WASHINGTON: Volkswagen AG has agreed to pay the largest ever U.S. criminal fine levied on an automaker to settle charges that it conspired for nearly 10 years to cheat on diesel emission tests, while prosecutors on Wednesday charged six current and former senior VW executives for their roles in the scheme.

The German automaker agreed on Wednesday to pay $4.3 billion in U.S. civil and criminal fines and pay California $153.8 million. In total, VW has now agreed to spend up to $22 billion in the United States to address claims from owners, environmental regulators, U.S. states and dealers.

Among those indicted was Heinz-Jakob Neusser, former head of development for VW Brand, who was suspended in 2015. He was also previously head of engine development. Two other former heads of engine development, Jens Hadler and Richard Dorenkamp, were also indicted.

“It is now clear that Volkswagen’s top executives knew about this illegal activity and deliberately kept regulators, shareholders and consumers in the dark – and they did this for years,” said Andrew McCabe, the FBI’s deputy director, at a press conference. “We can’t put companies in jail but we can hold their employees personally accountable. We can force companies to pay hefty fines.”

Five of the six current and former Volkswagen executives are in Germany and it is unclear if they will come to the United States to face charges since Germany typically does not extradite its citizens.

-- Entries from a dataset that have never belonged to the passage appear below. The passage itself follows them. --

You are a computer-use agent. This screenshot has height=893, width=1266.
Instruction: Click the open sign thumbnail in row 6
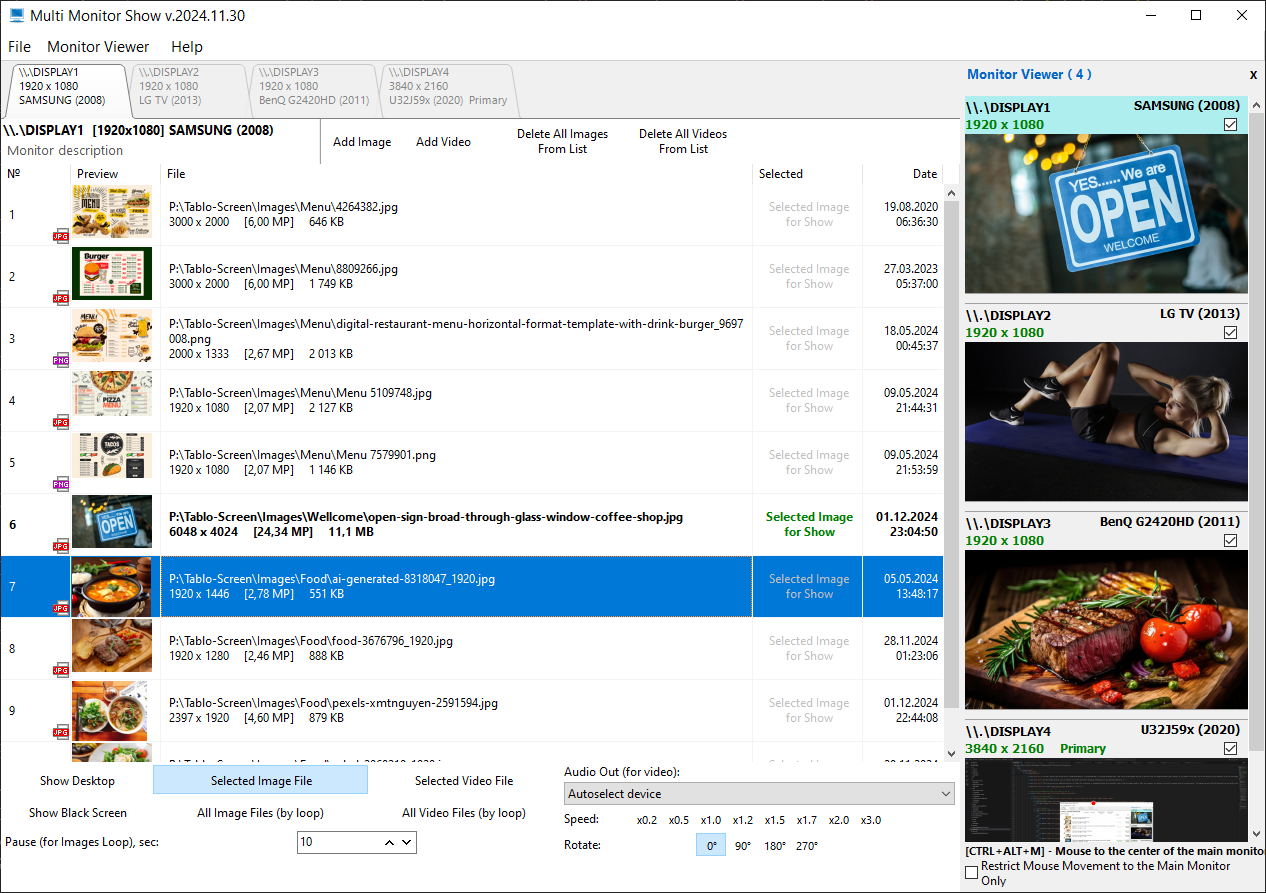(x=112, y=521)
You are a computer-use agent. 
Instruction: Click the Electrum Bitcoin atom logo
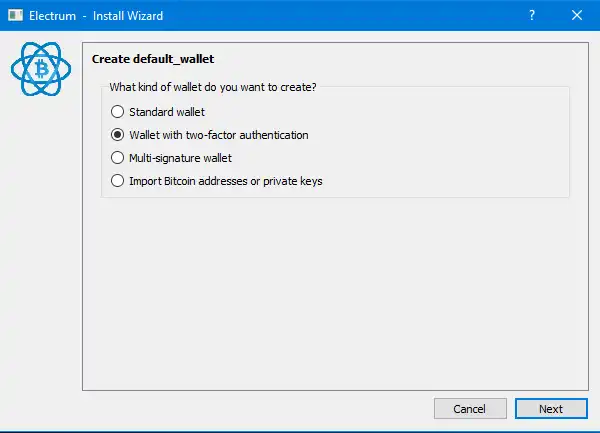(x=41, y=68)
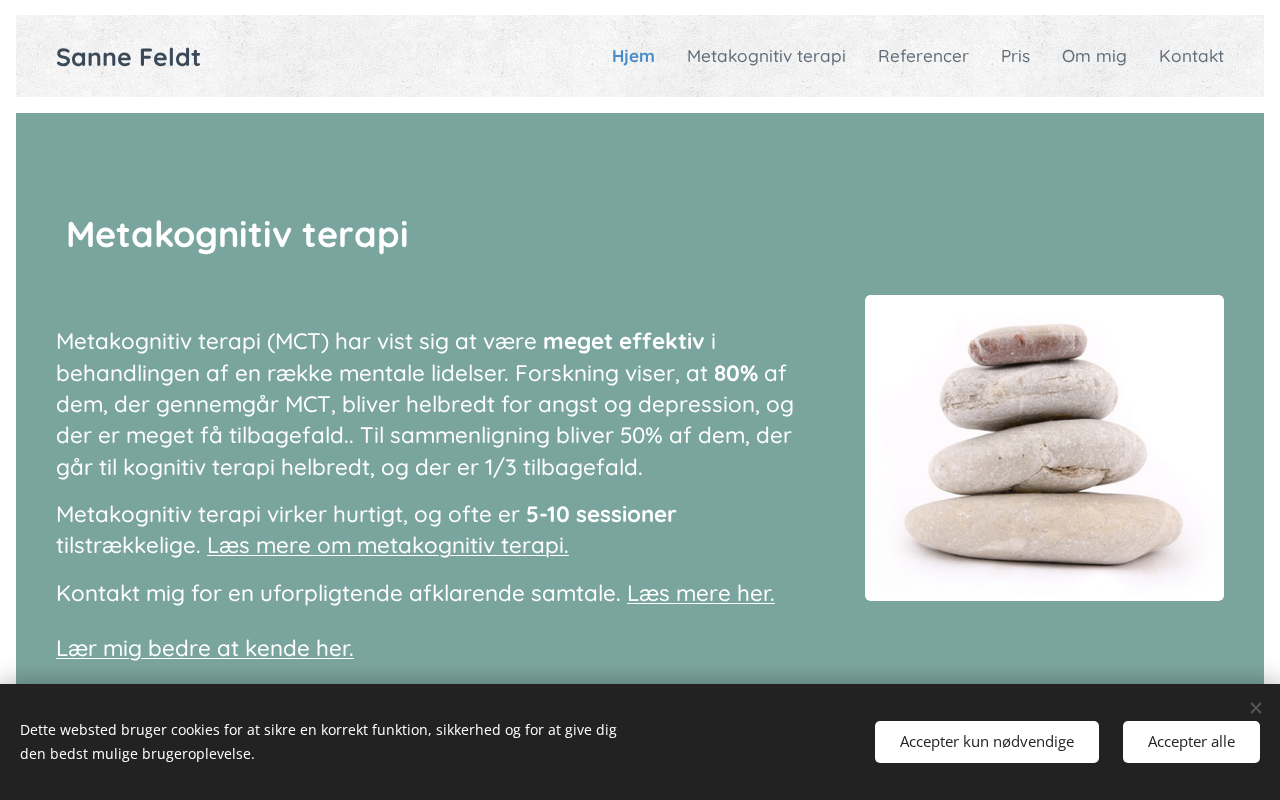Click the bold 'meget effektiv' text
Viewport: 1280px width, 800px height.
624,341
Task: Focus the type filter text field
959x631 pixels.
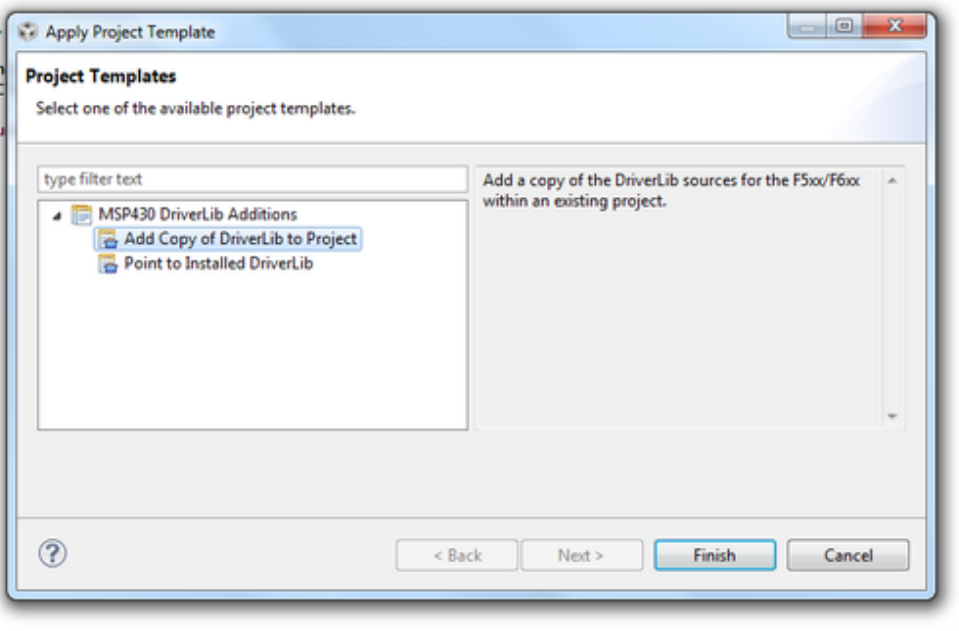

The indictment said the executives engaged in a 10-year conspiracy to cheat U.S. emissions tests and then cover up the excess emissions even as regulators questioned irregularities.

The Justice Department said that in 2006, VW realized it could not meet the tougher rules and VW engineers designed a system to detect when cars were being tested in the lab and then to emit up to 40 times legally allowable pollutants when driven. VW executives destroyed documents and other evidence in an attempt to avoid detection, the Justice Department said.

U.S. Attorney General Loretta Lynch declined to say if any higher level executives could face charges. “We will continue to pursue the individuals responsible for orchestrating this damaging conspiracy,” she said.

Volkswagen Chief Executive Officer Matthias Mueller said in a statement the company “deeply regrets the behaviour that gave rise to the diesel crisis” and vowed to continue changes in how the company operates.

One of the six charged, Oliver Schmidt, who was a manager in charge of VW’s environmental and engineering office in Michigan, was arrested in Florida on Saturday. He faces a hearing on Thursday in Miami to determine if he should remain jailed before trial.

A seventh VW employee pleaded guilty in September and agreed to cooperate.

VW will pay a $1.5-billion civil fine and $2.8-billion criminal fine. It will not be required to make any additional restitution payments.

According to the plea agreement made public on Wednesday, the company has fired six employees, suspended eight and disciplined three who participated in misconduct. The criminal agreement still must be approved by U.S. District Judge Sean Cox in Detroit, while the civil consent decree needs approval from a federal judge in California.

The VW plea agreement says the automaker could have been fined as much as $34.1 billion for its criminal conduct under federal guidelines.

A person briefed on the matter said the Justice Department initially sought significantly higher fines but during intensive talks reached a deal.

The deal surpasses the $1.2 billion fine Toyota Motor Corp paid in 2014 for concealing safety defects from U.S. regulators.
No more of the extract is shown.